Predictor variables were taken from the baseline, or, where available, the closest period of time prior to onset. The presence of a confidant, ordinal measures of the size of the family and friends' network, and years of education were assessed at baseline. Other symptoms of psychopathology (panic attack, alcohol abuse, and drug abuse) were taken from the baseline wave. Marital status was taken from the wave of interviews prior to onset. Age was adjusted using the age at baseline. Family history of depression was taken from a follow-up wave which occurred 1 year after baseline (wave 2 was not used in this analysis since it was so close to baseline). Treatment for depression was defined as whether the respondent reported having talked to a doctor about 1 or more of the episodes. Impairment was defined as whether the respondent reported that the episode “interfered with their life or activities a lot.”

Information on the widely studied 44 base pair insertion/deletion polymorphism in the promoter region of 5HTT was available for a subsample of 839 participants interviewed in 2004 who agreed to provide blood or buccal sample for DNA analysis (61 incident cases and 778 comparison participants were included). There was not a strong relationship between depression and willingness to donate blood or buccal sample for DNA.42 The polymorphism was genotyped using polymerase chain reaction with products resolved on 2% NuSieve (Lonza Group Ltd, Basel, Switzerland), 1% agarose gel and visualized by ethidium bromide staining.43 Polymerase chain reaction primers and conditions are available upon request. The polymorphism, which has 2 common alleles, designated as the short (s) and long (l) alleles, was in Hardy-Weinberg equilibrium (P > .50) in the current sample population with genotype frequencies of 12% ss, 45% sl, and 43% ll.

ANALYSIS

The distribution of social and clinical characteristics in the 92 first-onset cases was compared with that of the 1739 participants with no prior episodes of depression at baseline and at at least 1 follow-up interview after 1982. Relative risks for incidence are estimated by Cox proportional hazards method, using baseline as the start point of time until the event of onset.44 Cases are censored at death, onset of depression, or their last follow-up interview. Kaplan-Meier plots display times to recovery and recurrence.44 Predictors of time to recovery, and time to recurrence for those who recovered, were estimated with the Cox model also. The predictors of the duration of episodes were estimated by linear regression, using the generalized estimating equation method to correct for the occurrence of multiple durations in individuals.45

The 92 participants with first lifetime onset of depressive disorder during follow-up were more likely to be women, in the youngest decade of age, separated or never married, had about 1 year more education, and were about twice as likely to have reported a parent with depression than the 1739 participants without onset (Table 1). Persons who reported incidents were more likely to have a history of panic attack or drug or alcohol abuse or dependence. The participants who reported incidents were less likely to have 2 long alleles of the 5HTT gene. Other differences between the 92 incident case participants and the 1739 participants with no history of depression were not strong. When age, sex, and years of education were adjusted in a Cox proportional hazards model of time to onset of depression in years since baseline (Table 2), the differences attributed to education and marital status were no longer significant, and the difference attributed to parental history of depression was also not statistically significant, using the traditional α value of .05. Women, younger persons, those with 1 or 2 short 5HTT alleles, and persons with a history of drug or alcohol disorders and panic attacks were at a higher risk. Other predictors, including social network variables, do not have a significant effect.
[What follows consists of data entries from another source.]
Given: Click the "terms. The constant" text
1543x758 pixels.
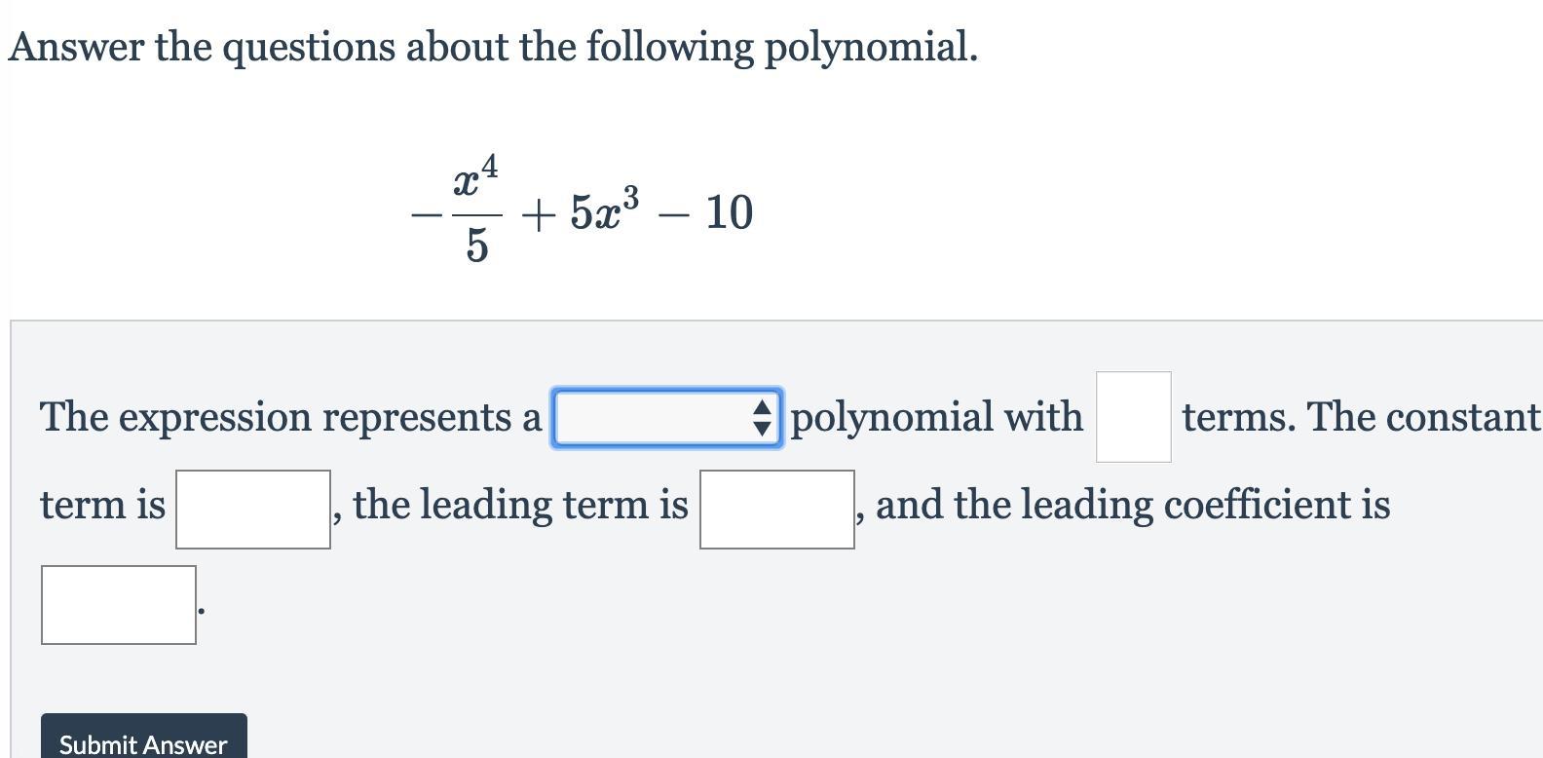Looking at the screenshot, I should tap(1360, 417).
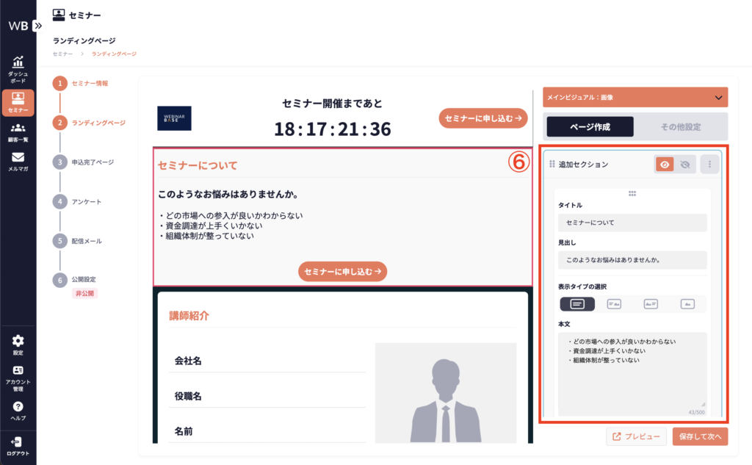Click the drag handle beside 追加セクション
The height and width of the screenshot is (465, 752).
pos(552,165)
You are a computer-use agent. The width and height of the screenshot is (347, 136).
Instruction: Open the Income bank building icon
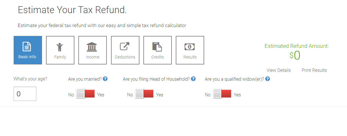(x=92, y=47)
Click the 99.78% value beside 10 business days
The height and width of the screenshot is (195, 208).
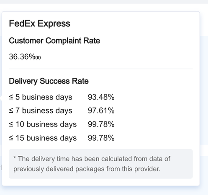(101, 124)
Table Graphic Jump LocationTable 1. Characteristics of 92 New Cases of Major Depressive Disorder and 1739 Noncases
Table Graphic Jump LocationTable 2. Risk Factors for Incident Cases of Depressive Disorder Time to Onset From Wave 1 (92 Cases and 1739 Noncases)

There were 345 total episodes during the follow-up of the 92 first-onset cases. A linear regression was estimated with weeks of the duration of the episode as the dependent variable and the predictors presented in Table 3, using the generalized estimating equation method. Each variable in the model was adjusted for onset age, sex, and education (second column). Men had episodes that were greater than 20 weeks shorter on average than those of women. Each year of education reduced the length of episodes by an average of 5 weeks. Although widowed, separated, and never-married individuals had shorter episodes than married persons (not statistically significant), divorced individuals had episodes that were much longer on average. Persons with larger networks of relatives had longer episodes. Persons with a history of panic attack had longer episodes as well. Individuals with 1 or 2 short alleles of the 5HTT gene had episodes that were about 20 weeks shorter.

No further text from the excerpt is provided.